## WHAT TO DO
List every line of the entries below that contains the string "Open".

╭──

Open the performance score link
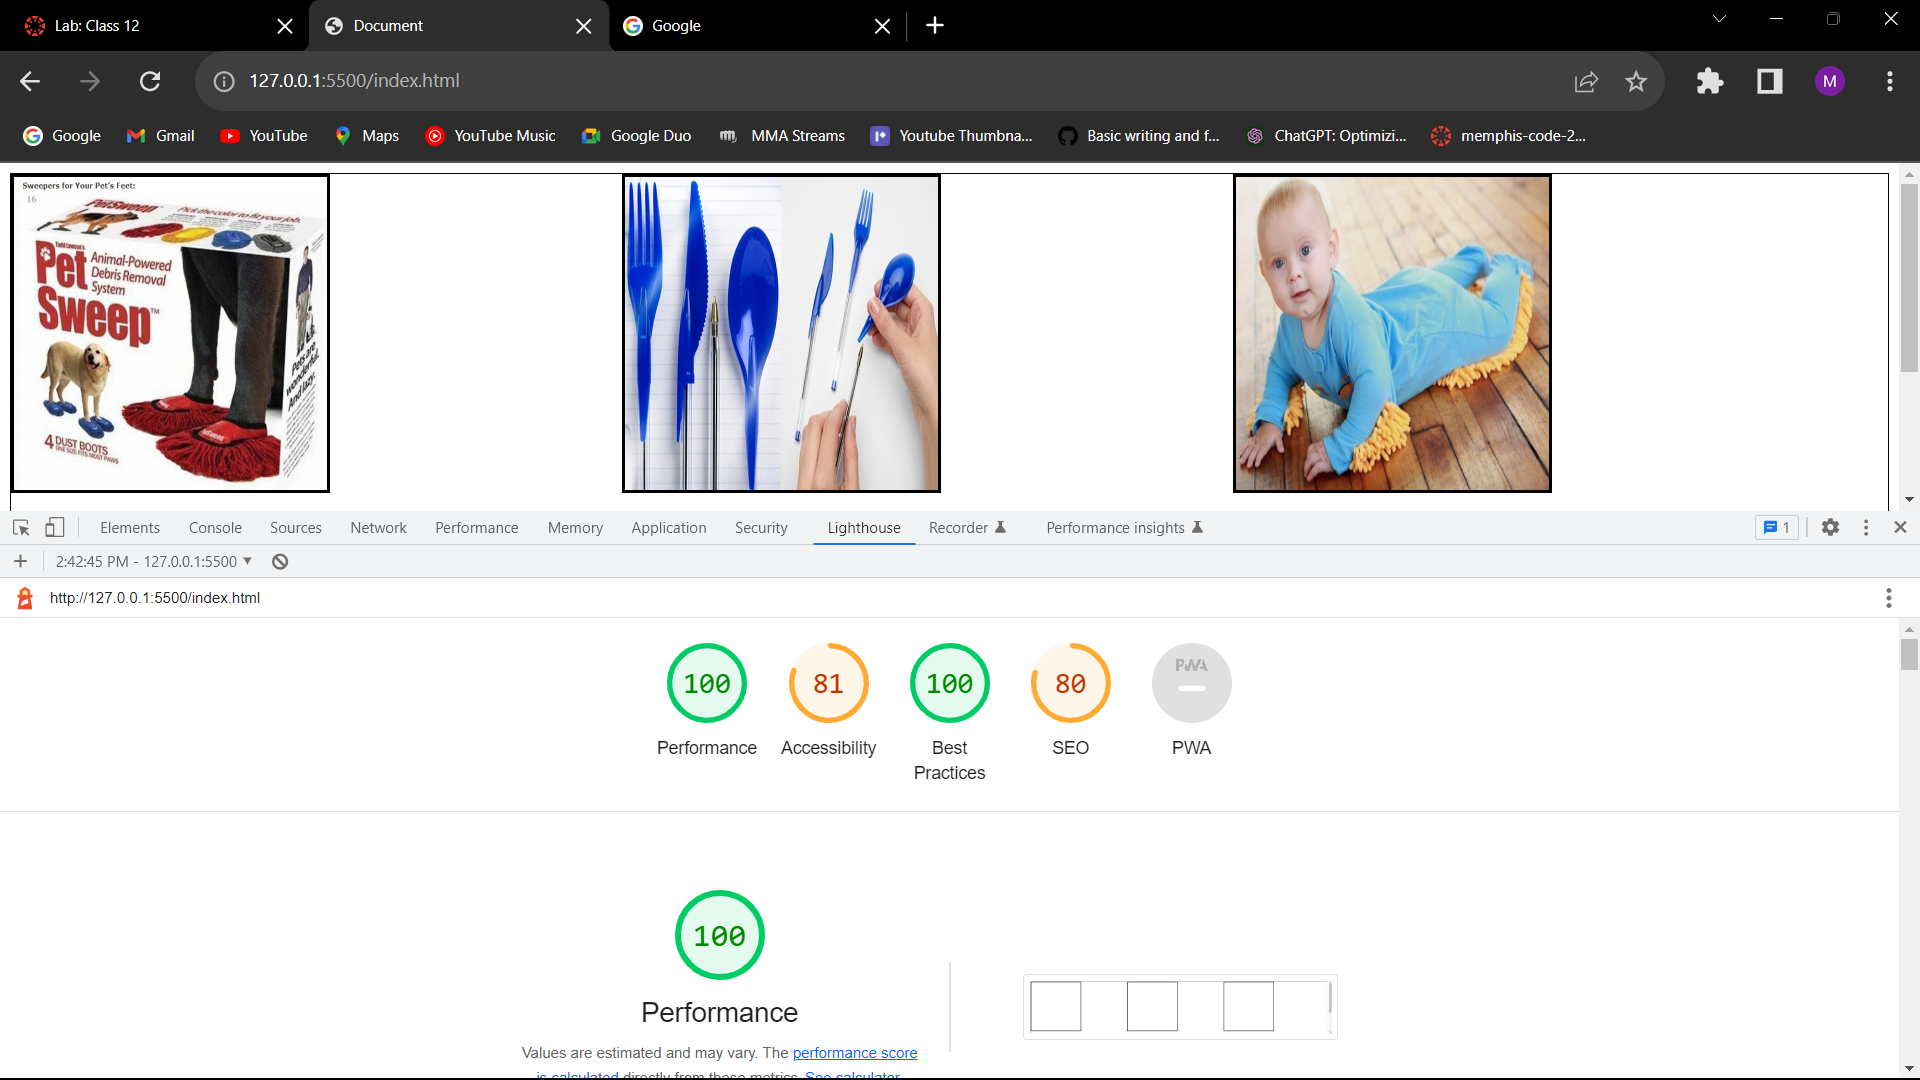 coord(854,1053)
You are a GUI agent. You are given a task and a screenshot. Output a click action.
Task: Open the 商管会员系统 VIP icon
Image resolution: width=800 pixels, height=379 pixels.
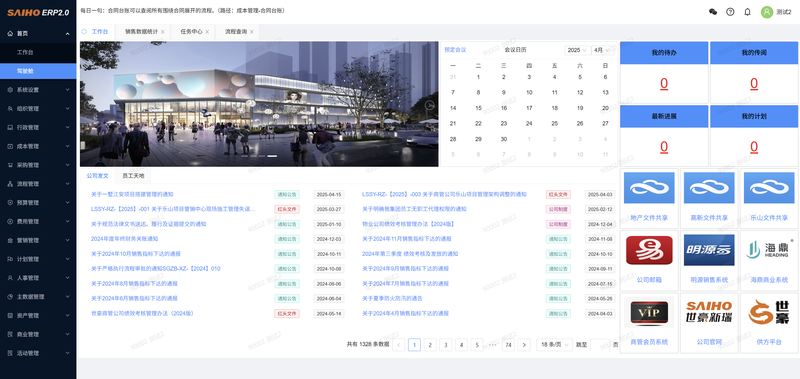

╰──

## OUTPUT OF THE TASK
Open the performance score link
Task: Open the 商管会员系统 VIP icon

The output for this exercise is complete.